An ihnen dekliniert die Künstlerin soziale Verwerfungen wie Isolation, Armut oder Obdachlosigkeit. Genzken tut dies nie direkt, die Botschaften vermitteln sich eher über ein Gefühl des Unbehagens vor Figurengruppen wie „The Dorf“, in der jeder seine Markenkleidung verdreht, zerstört oder völlig falsch trägt. Eine Einzelfigur der Schauspieler-Serie hat Gold auf dem Kopf und ist gleichzeitig blind, andere wirken wie groteske Märchengestalten.
Es fehlt ein verbindendes Kapitel
Nur stellt sich keine innere Verbindung zwischen den beiden Etagen ein. Die Holzobjekte bleiben ebenso für sich wie die schrägen Puppen. Dass beide im Bildhauerischen angesiedelt ist, genügt nicht als Link, der gleich ein paar Jahrzehnte zu überbrücken vermag. Genzkens Werk wirkt nicht länger konsistent, sondern fast schon beliebig.

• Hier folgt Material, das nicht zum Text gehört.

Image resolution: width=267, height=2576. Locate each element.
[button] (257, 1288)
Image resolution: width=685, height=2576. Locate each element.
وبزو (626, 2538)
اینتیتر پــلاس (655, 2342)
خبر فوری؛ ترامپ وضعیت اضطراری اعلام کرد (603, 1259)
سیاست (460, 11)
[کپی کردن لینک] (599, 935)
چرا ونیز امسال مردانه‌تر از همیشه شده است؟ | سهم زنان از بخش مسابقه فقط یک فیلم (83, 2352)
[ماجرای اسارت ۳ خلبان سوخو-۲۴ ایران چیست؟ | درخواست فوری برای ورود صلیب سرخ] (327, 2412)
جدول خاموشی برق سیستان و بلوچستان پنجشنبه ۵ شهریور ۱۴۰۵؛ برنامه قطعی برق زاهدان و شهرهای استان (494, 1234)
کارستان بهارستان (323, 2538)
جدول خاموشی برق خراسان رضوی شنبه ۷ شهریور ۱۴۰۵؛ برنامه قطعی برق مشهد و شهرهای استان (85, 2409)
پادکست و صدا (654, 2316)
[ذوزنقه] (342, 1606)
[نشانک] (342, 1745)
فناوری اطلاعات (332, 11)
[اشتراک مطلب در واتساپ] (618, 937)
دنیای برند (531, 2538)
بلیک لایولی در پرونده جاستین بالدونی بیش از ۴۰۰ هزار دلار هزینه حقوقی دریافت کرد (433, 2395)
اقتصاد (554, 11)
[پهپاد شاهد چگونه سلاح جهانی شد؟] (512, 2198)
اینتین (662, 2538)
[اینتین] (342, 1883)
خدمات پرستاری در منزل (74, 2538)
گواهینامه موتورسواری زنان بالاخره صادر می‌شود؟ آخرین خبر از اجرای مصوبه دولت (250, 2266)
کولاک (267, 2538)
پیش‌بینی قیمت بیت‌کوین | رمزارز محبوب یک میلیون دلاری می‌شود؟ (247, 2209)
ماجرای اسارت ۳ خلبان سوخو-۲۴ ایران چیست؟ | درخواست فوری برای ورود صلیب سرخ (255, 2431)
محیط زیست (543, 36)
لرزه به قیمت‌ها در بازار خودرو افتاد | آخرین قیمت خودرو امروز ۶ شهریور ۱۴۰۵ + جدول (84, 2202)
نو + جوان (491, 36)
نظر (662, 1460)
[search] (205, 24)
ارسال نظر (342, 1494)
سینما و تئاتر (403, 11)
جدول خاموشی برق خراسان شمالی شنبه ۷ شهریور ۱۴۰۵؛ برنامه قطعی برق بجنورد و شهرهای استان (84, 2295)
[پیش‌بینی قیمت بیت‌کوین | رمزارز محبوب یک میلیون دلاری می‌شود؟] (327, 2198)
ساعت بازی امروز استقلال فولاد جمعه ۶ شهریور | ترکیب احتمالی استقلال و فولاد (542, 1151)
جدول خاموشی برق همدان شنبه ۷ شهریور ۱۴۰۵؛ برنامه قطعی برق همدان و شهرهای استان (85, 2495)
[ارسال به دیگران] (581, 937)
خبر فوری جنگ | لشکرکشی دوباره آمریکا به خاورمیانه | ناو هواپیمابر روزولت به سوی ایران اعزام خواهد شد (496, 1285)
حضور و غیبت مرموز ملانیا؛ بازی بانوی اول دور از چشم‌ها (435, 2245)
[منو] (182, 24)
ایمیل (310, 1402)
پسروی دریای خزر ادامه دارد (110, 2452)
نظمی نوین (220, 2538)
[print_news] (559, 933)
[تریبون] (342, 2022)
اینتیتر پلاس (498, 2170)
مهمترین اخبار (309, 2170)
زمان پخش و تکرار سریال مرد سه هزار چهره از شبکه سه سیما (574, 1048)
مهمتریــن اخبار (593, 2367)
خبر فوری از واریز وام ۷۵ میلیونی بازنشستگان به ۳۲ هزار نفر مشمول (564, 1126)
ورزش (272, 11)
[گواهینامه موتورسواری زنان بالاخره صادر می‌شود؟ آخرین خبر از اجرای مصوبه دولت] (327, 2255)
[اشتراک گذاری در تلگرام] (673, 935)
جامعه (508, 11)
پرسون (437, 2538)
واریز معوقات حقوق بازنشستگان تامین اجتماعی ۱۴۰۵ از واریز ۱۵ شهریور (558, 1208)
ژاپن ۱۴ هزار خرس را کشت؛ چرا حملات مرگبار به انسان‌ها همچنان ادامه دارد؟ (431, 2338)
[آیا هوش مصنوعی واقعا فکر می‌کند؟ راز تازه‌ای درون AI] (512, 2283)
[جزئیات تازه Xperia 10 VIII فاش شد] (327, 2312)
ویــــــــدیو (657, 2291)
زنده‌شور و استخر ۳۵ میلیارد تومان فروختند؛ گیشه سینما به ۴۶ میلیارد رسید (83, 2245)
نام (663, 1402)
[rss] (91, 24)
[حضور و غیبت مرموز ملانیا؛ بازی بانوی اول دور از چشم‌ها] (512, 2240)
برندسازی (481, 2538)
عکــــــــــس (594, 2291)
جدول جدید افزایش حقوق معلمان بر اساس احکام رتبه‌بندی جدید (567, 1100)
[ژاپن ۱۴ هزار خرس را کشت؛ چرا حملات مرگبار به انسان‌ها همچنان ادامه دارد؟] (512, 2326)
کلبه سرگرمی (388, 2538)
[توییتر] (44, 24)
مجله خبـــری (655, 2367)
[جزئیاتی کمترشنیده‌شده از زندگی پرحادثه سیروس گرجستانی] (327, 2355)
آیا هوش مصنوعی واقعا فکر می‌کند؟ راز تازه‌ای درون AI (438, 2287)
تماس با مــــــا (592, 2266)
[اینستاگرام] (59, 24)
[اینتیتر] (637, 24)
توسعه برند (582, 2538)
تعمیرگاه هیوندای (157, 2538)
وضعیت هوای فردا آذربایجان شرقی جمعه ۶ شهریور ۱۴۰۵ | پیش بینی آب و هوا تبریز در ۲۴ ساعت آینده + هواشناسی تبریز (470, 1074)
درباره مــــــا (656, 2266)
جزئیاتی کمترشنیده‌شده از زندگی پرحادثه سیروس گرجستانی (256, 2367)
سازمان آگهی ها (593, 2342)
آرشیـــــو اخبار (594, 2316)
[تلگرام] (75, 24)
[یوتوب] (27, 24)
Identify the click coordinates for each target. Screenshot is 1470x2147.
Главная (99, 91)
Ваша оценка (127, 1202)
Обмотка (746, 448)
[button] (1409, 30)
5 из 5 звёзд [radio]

[K21, Ständehausstr. 1, Düsseldorf, bis 5. September, Di–Sa 11–18 Uhr, So 11–19 Uhr]
Eine halbe Retrospektive funktioniert einfach nicht. Diese Erkenntnis trägt sich trotz einiger Einsichten in Genzkens Kosmos aus jenen zwei seltsam unverbundenen Ausstellungen mit hinaus. Fast ist man versucht, im Stockwerk dazwischen ein verbindendes Kapitel zu suchen. Genzkens skyscrapers aus billigen Materialien zum Beispiel oder ihre Montagen aus Dinghaftem und Figürlichem. Sie würden zeigen, wie unabhängig die inzwischen 72-Jährige von ihren Materialien ist; dass sie je nach Aussage mit nahezu allem arbeiten kann. Die Reduzierung auf zwei Werkbereiche wirkt, als kenne Genzken nur Extreme: Früher war sie halt abstrakt, heute ist ihr Werk figürlich. Dabei lebt es genau von den Zwischentönen, dem Ungesagten, der Vieldeutigkeit.
„Hier und Jetzt“ mag als Ergänzung zum Verständnis der Künstlerin gedacht sein; auch als grelles, erzählerisches pimp up der Baseler Schau, die visuell ähnlich rigoros wie Genzkens Werk jener Jahre ist. Besser wäre es gewesen, das K21 hätte sich auf die kalte Schönheit jener Objekte verlassen, die noch ein halbes Jahrhunderts später eine schier unglaubliche Wirkung entfalten.